| If I look at the cost model implicit in the diagram, it assumes a couple of things:
Low data storage costs Low data processing costs Low raw material (i.e. user data) costs
All of these costs are asymptotically approaching zero. It's not coincidental that "More Search/User Data" is at the centre of the diagram. What you are suggesting, it seems to me, is that the core change is not 'More', but instead 'Better'. I couldn't agree more (pun intended). I don't know, but I suspect, that search algorithms get more and more complex the more data is thrown at them because the signal to noise ratio keeps moving in the direction of more noise. VRM offers a way to turn up the gain on the signal side and reduce the noise, while enabling a better narrative to the user.

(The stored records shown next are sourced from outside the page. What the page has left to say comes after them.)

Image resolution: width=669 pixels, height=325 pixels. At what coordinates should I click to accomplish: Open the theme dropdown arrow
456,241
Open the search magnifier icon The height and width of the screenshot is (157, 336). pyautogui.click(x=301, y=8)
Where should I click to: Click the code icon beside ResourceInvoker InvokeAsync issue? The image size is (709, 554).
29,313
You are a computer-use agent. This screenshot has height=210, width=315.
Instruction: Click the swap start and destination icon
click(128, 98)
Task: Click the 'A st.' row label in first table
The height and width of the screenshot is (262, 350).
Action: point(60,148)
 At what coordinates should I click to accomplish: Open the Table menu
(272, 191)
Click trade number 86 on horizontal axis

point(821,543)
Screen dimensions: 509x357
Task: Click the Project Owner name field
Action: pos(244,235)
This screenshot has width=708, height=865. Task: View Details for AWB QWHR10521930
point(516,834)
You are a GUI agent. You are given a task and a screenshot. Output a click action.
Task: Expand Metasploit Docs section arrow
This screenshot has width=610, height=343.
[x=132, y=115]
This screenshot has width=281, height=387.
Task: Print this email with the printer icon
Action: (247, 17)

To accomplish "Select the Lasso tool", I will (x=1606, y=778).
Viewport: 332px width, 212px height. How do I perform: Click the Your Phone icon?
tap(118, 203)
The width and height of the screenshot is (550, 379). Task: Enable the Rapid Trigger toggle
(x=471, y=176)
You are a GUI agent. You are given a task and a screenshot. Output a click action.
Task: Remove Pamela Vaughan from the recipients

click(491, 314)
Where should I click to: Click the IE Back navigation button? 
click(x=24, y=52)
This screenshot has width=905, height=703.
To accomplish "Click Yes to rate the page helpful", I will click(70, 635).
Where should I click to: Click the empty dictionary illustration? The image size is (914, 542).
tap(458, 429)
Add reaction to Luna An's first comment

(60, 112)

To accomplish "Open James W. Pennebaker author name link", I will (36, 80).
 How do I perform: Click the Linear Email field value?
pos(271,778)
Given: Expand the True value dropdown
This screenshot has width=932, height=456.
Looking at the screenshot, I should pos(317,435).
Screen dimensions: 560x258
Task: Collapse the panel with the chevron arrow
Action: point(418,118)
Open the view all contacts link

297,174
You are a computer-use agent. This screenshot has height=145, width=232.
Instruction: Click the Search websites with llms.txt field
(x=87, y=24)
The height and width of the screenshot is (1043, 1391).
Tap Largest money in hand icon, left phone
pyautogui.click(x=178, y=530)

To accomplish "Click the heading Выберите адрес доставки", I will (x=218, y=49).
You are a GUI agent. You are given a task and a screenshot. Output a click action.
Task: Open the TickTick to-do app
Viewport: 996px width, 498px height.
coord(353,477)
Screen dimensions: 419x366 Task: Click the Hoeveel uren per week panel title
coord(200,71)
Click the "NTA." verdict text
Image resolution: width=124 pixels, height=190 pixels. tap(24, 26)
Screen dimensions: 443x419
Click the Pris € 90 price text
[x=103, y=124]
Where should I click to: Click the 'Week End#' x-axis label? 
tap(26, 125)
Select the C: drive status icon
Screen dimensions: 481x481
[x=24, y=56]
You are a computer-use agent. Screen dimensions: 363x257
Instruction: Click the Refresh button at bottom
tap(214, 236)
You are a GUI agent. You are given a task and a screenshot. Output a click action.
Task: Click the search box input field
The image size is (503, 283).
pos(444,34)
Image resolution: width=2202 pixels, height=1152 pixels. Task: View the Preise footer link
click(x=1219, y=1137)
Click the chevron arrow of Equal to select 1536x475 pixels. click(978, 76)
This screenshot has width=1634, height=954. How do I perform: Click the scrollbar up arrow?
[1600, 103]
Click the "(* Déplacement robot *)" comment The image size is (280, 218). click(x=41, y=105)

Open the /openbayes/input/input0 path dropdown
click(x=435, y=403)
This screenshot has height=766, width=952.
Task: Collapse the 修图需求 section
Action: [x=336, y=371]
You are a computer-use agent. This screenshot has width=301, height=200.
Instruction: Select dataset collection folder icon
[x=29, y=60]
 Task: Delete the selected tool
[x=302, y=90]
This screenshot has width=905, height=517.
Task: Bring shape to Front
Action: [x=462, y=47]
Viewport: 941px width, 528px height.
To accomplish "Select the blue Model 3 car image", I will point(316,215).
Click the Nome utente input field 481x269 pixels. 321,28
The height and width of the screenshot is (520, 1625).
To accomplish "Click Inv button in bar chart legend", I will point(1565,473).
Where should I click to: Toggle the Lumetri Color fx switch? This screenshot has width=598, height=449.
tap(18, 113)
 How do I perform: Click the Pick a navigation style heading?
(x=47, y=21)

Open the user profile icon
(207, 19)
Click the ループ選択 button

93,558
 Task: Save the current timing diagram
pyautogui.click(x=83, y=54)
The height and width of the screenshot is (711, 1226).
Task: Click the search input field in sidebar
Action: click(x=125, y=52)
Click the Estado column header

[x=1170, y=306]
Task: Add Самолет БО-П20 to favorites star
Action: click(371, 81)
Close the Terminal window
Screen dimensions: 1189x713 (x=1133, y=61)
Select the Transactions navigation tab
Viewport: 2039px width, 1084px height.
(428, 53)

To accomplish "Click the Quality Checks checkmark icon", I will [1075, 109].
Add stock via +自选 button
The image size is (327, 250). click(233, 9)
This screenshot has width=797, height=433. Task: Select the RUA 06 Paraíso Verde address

But trying to talk a data geek (be they marketer or medical researcher) into reducing their data set pre-emptively goes against the grain, even when you have data on your side. So, with respect to your Trusted Web Service Manager, it will be a good value proposition if it is integrated into the existing model and increases the relevance of results (the connection between a strong search product and increased users in the diagram) by REDUCING the search/user data set. And it will be Privacy by Design if it results in a more limited or consent driven data collection model. If the Trusted Web Service Manager is an 'externality' it becomes an added cost.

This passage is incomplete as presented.